** Begin **

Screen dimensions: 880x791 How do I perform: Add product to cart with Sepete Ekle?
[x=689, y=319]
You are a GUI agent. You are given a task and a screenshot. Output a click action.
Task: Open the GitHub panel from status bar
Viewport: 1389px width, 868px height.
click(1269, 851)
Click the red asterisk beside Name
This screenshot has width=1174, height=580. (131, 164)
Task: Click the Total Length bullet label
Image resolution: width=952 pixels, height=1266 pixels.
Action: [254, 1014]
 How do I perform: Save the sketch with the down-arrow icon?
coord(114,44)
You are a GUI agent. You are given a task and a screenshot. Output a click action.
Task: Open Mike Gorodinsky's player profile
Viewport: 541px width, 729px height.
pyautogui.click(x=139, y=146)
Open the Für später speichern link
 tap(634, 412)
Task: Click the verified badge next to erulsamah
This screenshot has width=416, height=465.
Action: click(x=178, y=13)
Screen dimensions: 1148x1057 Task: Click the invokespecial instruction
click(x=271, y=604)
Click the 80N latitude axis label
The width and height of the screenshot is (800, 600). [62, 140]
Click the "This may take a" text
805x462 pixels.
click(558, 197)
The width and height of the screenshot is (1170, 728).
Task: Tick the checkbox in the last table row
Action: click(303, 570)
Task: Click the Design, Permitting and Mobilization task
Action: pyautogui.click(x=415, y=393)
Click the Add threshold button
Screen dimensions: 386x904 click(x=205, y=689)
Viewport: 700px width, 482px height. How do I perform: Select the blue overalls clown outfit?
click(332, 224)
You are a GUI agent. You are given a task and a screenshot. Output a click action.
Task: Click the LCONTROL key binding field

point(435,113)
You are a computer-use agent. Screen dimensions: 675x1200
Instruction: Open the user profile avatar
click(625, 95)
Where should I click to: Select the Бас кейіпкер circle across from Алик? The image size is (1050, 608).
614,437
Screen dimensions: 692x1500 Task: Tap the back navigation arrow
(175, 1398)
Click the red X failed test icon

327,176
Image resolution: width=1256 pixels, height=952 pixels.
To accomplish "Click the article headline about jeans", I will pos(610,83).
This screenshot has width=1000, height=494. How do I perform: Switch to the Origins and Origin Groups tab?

** End **

The exercise – Copy all of the entries above word for word, without changing anything.

Complete response –
Screen dimensions: 880x791 How do I perform: Add product to cart with Sepete Ekle?
[x=689, y=319]
You are a GUI agent. You are given a task and a screenshot. Output a click action.
Task: Open the GitHub panel from status bar
Viewport: 1389px width, 868px height.
click(1269, 851)
Click the red asterisk beside Name
This screenshot has width=1174, height=580. (131, 164)
Task: Click the Total Length bullet label
Image resolution: width=952 pixels, height=1266 pixels.
Action: [254, 1014]
 How do I perform: Save the sketch with the down-arrow icon?
coord(114,44)
You are a GUI agent. You are given a task and a screenshot. Output a click action.
Task: Open Mike Gorodinsky's player profile
Viewport: 541px width, 729px height.
pyautogui.click(x=139, y=146)
Open the Für später speichern link
 tap(634, 412)
Task: Click the verified badge next to erulsamah
This screenshot has width=416, height=465.
Action: click(x=178, y=13)
Screen dimensions: 1148x1057 Task: Click the invokespecial instruction
click(x=271, y=604)
Click the 80N latitude axis label
The width and height of the screenshot is (800, 600). [62, 140]
Click the "This may take a" text
805x462 pixels.
click(558, 197)
The width and height of the screenshot is (1170, 728).
Task: Tick the checkbox in the last table row
Action: click(303, 570)
Task: Click the Design, Permitting and Mobilization task
Action: pyautogui.click(x=415, y=393)
Click the Add threshold button
Screen dimensions: 386x904 click(x=205, y=689)
Viewport: 700px width, 482px height. How do I perform: Select the blue overalls clown outfit?
click(332, 224)
You are a GUI agent. You are given a task and a screenshot. Output a click action.
Task: Click the LCONTROL key binding field

point(435,113)
You are a computer-use agent. Screen dimensions: 675x1200
Instruction: Open the user profile avatar
click(625, 95)
Where should I click to: Select the Бас кейіпкер circle across from Алик? The image size is (1050, 608).
614,437
Screen dimensions: 692x1500 Task: Tap the back navigation arrow
(175, 1398)
Click the red X failed test icon

327,176
Image resolution: width=1256 pixels, height=952 pixels.
To accomplish "Click the article headline about jeans", I will pos(610,83).
This screenshot has width=1000, height=494. How do I perform: Switch to the Origins and Origin Groups tab?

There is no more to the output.